TEXTE À LIRE:
Exposé Je suis économiste des matières premières. Après 10 ans d’enseignement, j’ai eu envie d’expliquer la mondialisation.
J’ai entrepris un voyage d’étude sur la production du coton. J’ai rencontré des procédés de fabrication très différents. Un jour, dans un village ouzbek, je me suis étonné de voir tous les robinets d’eau ouverts. « Pas de problème, m’a-t-on répondu, on a l’Himalaya ». J’ai fait rapport et ai été contacté par la Compagnie Nationale du Rhône. Cette société originale créée à l’initiative du maire de Lyon associa aujourd’hui à son capital les collectivités locales riveraines du Rhône (17%), la Caisse des dépôts (33%) et ENGIE ex GDF (49,97%). Elle est propriétaire-concessionnaire des barrages hydroélectriques construits sur le Rhône.
La CNR m’a demandé de présider un Club avec une équipe pluridisciplinaire (archéologie, histooire etc…) couvrant les grands fleuves mondiaux.
Situation nationale. Nous avons mené une mission le long de la Garonne en situation d’alerte avec de moins en moins d’eau pour quatre raisons : Net réchauffement climatique ; pompages agricoles surtout en bas étiage, pression démographique (Toulouse a plus de 10000 habitants /an mais aussi Bordeaux) ; 20% d’eau en moins venant de la Dordogne.
La gouvernance de l’eau en France est assurée par six agence de bassin qui fonctionnent bien (Problème particulier de la Bretagne qui en raison de son socle cristallin ne dispose pas de ressources souterraines notables. Des conflits d’usage entre agriculteurs (70% des prises), l’agro tourisme qui a besoin d’eau dans les rivières… y sont de plus en plus tendus.

DONNÉES ENREGISTRÉES:
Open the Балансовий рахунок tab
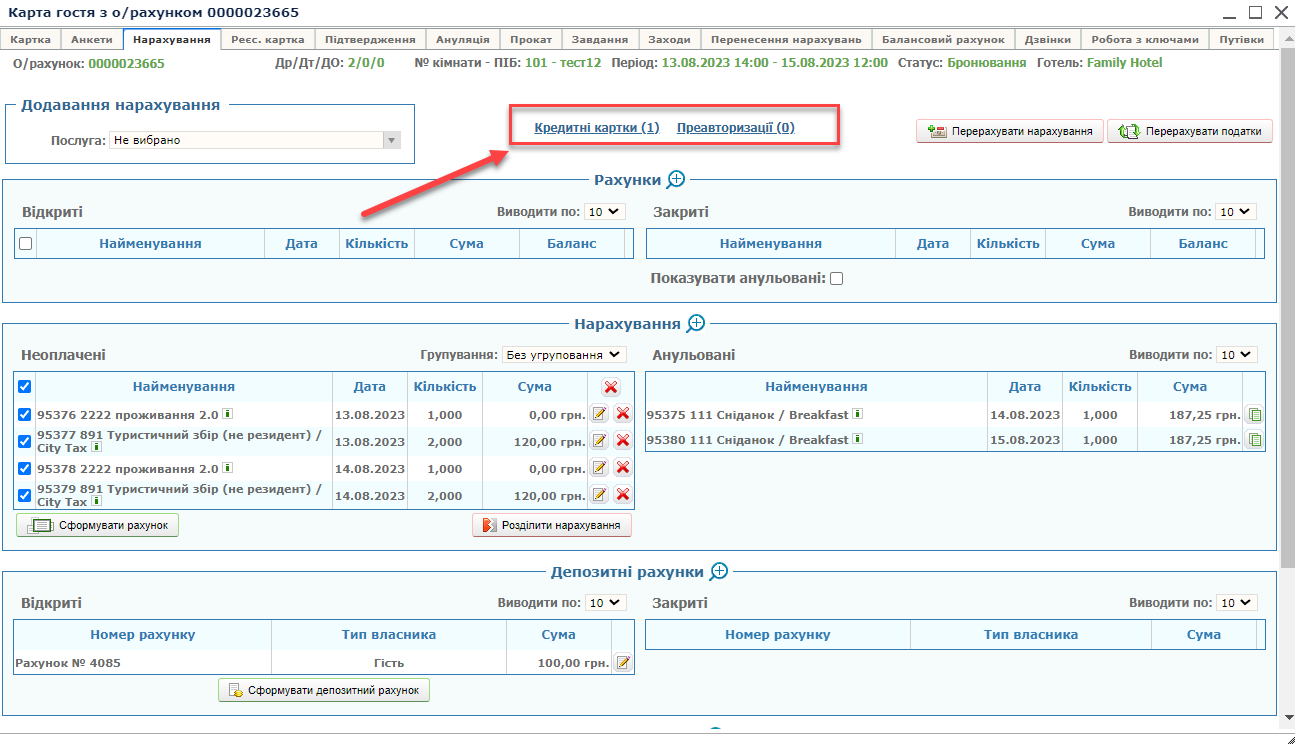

TÂCHE À RÉALISER:
Répondez à ces questions sur le texte à lire :
(a) Combien d'années d'enseignement précèdent le voyage d'étude sur le coton ?
(b) Quelle part du capital de la Compagnie Nationale du Rhône la Caisse des dépôts détient-elle ?
(c) Combien d'agences de bassin assurent la gouvernance de l'eau en France ?

RÉPONSE FINALE:
(a) 10 ans.
(b) 33 %.
(c) Six.